Every picture stays out; everything else in the listing below is to be returned exactly.
+---+
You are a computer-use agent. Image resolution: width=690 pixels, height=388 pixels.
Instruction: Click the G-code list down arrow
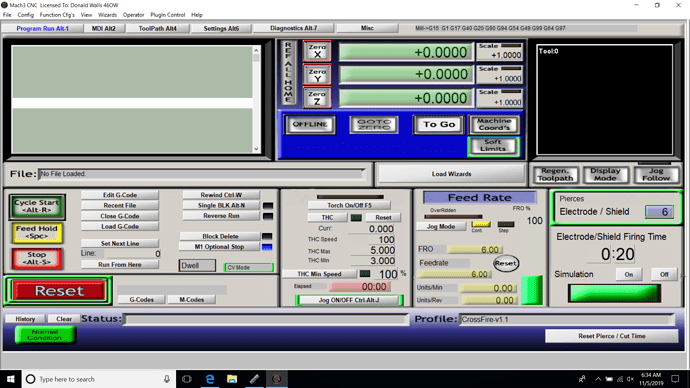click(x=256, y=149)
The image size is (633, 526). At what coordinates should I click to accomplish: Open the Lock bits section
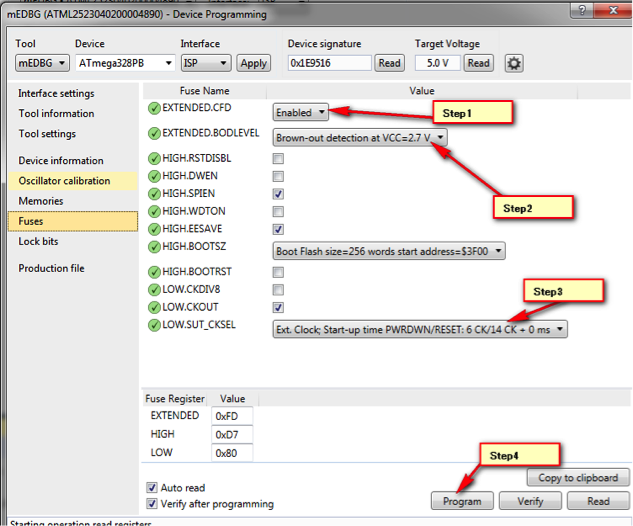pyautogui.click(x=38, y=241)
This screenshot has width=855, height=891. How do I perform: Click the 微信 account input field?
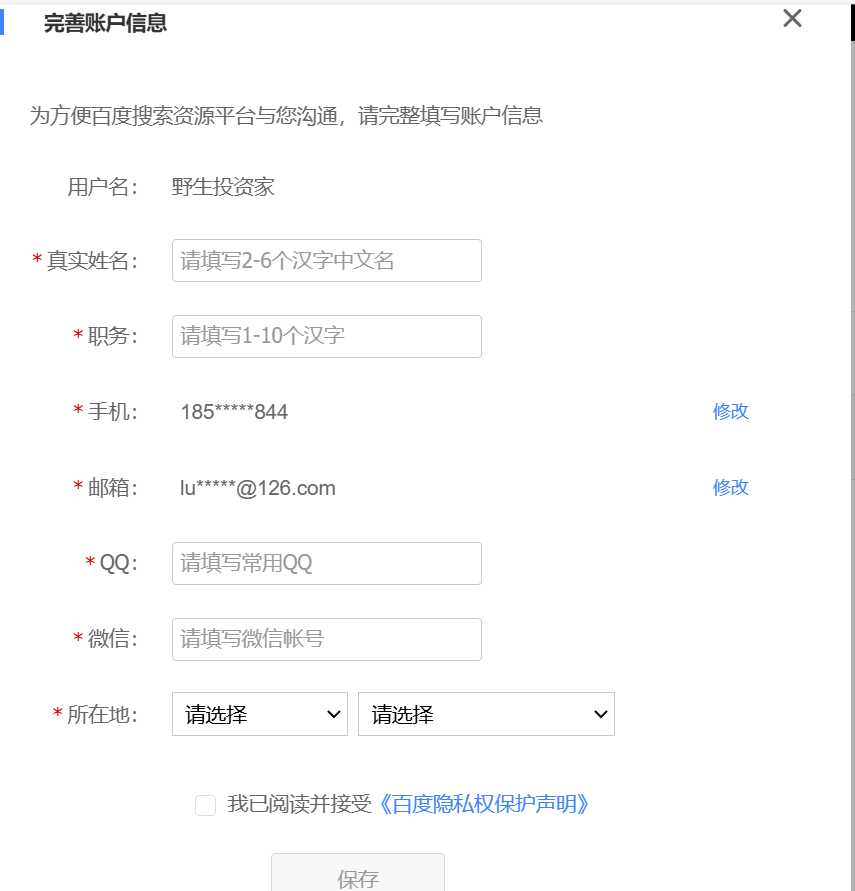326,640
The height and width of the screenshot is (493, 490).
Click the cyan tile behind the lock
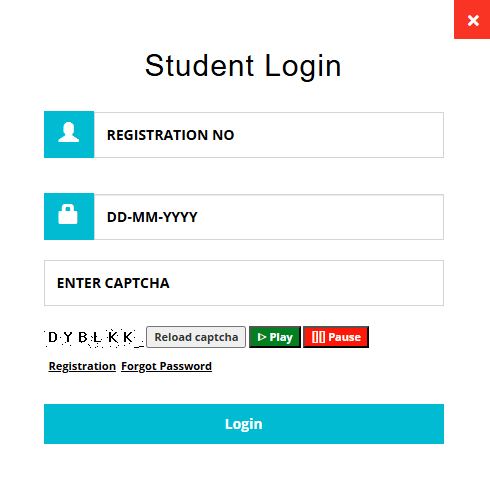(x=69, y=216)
+---+
(Task answer)
You are a computer-use agent. Image resolution: width=690 pixels, height=388 pixels.
Instruction: Click the G-code list down arrow
click(x=256, y=149)
The image size is (633, 526). At what coordinates should I click to accomplish: Open the Lock bits section
pyautogui.click(x=38, y=241)
This screenshot has width=855, height=891. How do I perform: Click the 微信 account input field?
326,640
The height and width of the screenshot is (493, 490).
Click the cyan tile behind the lock
(x=69, y=216)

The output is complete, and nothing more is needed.